**記事**
D2C分析

MEDULLAが事業をどう伸ばしたか事例研究~Sparty社

こんにちは、D2Cの具体的な事業成長について分析していきたいと思います。

公開情報に基づいて分析していきますので深い洞察ができていない部分や、推測の部分もありますのでご容赦ください。私自身が消費財メーカーで働いていた経験も少し交えてお話します。

MEDULLAについて

今回はパーソナライズヘアケア事業を手掛けるMEDULLA(メデュラ)です。以前より注目しており、プロダクト自体も使用したことがあるため応援したい企業の1つです。

MEDULLAを運営する株式会社Spartyは博報堂出身の深山 陽介社長によって設立された会社です。設立は2017年と比較的新しい会社です。

**問題詳細**
上のMEDULLAの事業分析記事を、最後の文の直後から書き継げ。

**データ抜粋**
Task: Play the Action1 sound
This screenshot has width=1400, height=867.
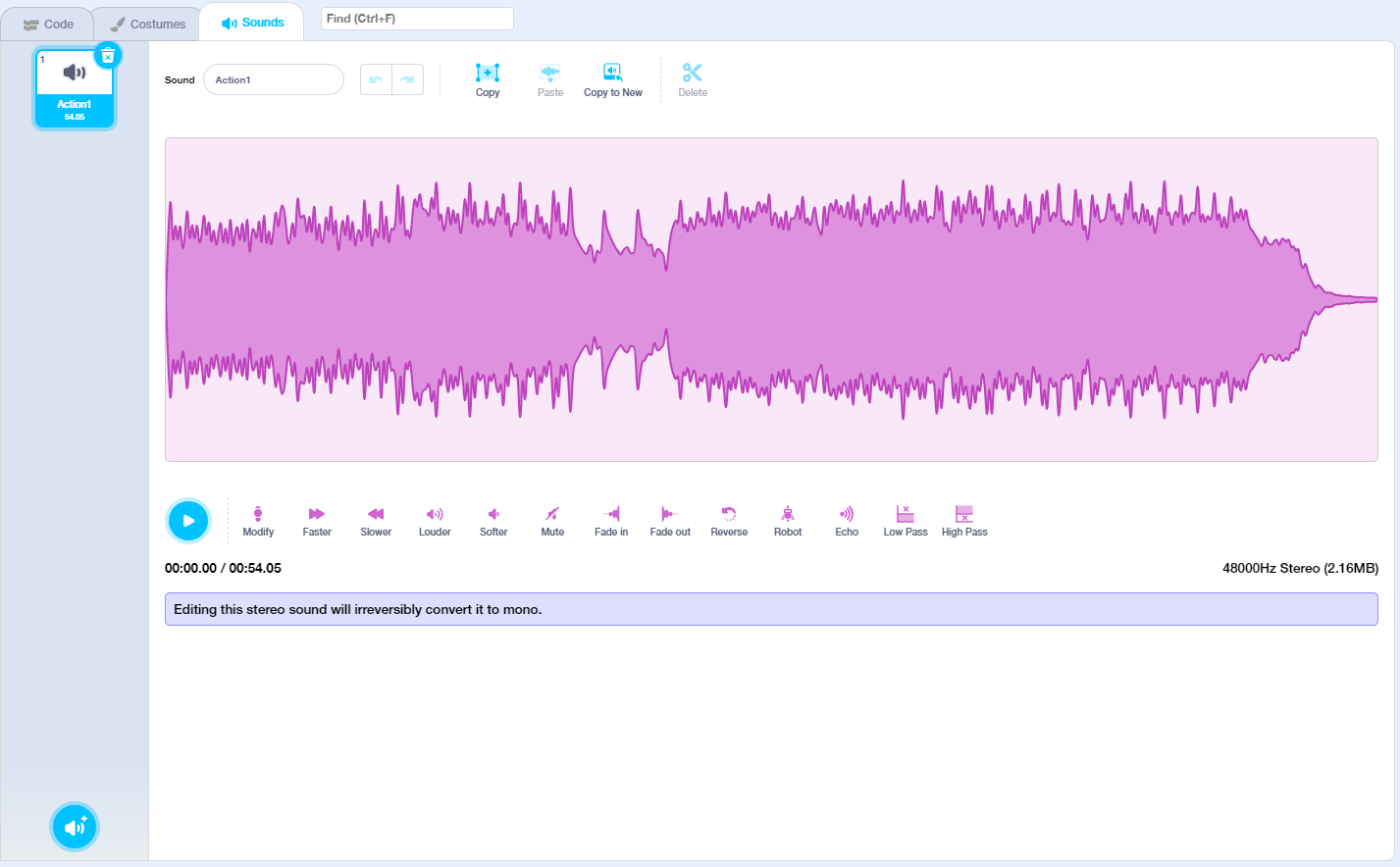Action: click(x=187, y=521)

**解答**
パーソナライズドのシャンプー&トリートメント事業を中心にパーソナライズスキンケア「HOTARU PERSONALIZED」やトリートメント専門サロン「SALON DE MEDULLA」や、歯列矯正なども展開し、今後も成長が期待できる企業です。

苦難の船出

主力商品である2018年に発売開始されたMEDULLAは、OEMメーカーが製造販売の免許を偽造しているという最悪の裏切りに会い発売が停止されました。

免許を偽装していたOEMメーカーの会社の社長は書類送検される形となりました。

しかし、そんな状況に対して手をさしのべたのはOEMメーカーの大手であるサティス製薬です。

資本業務提携という形で、MEDULLAのパーソナライズドをサポートしはじめました。結果としてMEDULLAは事業を再開することができました。

同社のnoteを見ると決して他責にせず、顧客に真摯に向かっている様子が見えます。

事業再開後はアフィリエイト戦略が成功

事業再開後は、アドアフィリエイターを駆使して、事業を伸ばしていきます。

InstagramやFacebookなどで従来もヘアケア商品は売れていましたが、パーソナライズドという付加価値があることで、アフィリエイトによって販売がしやすくなりました。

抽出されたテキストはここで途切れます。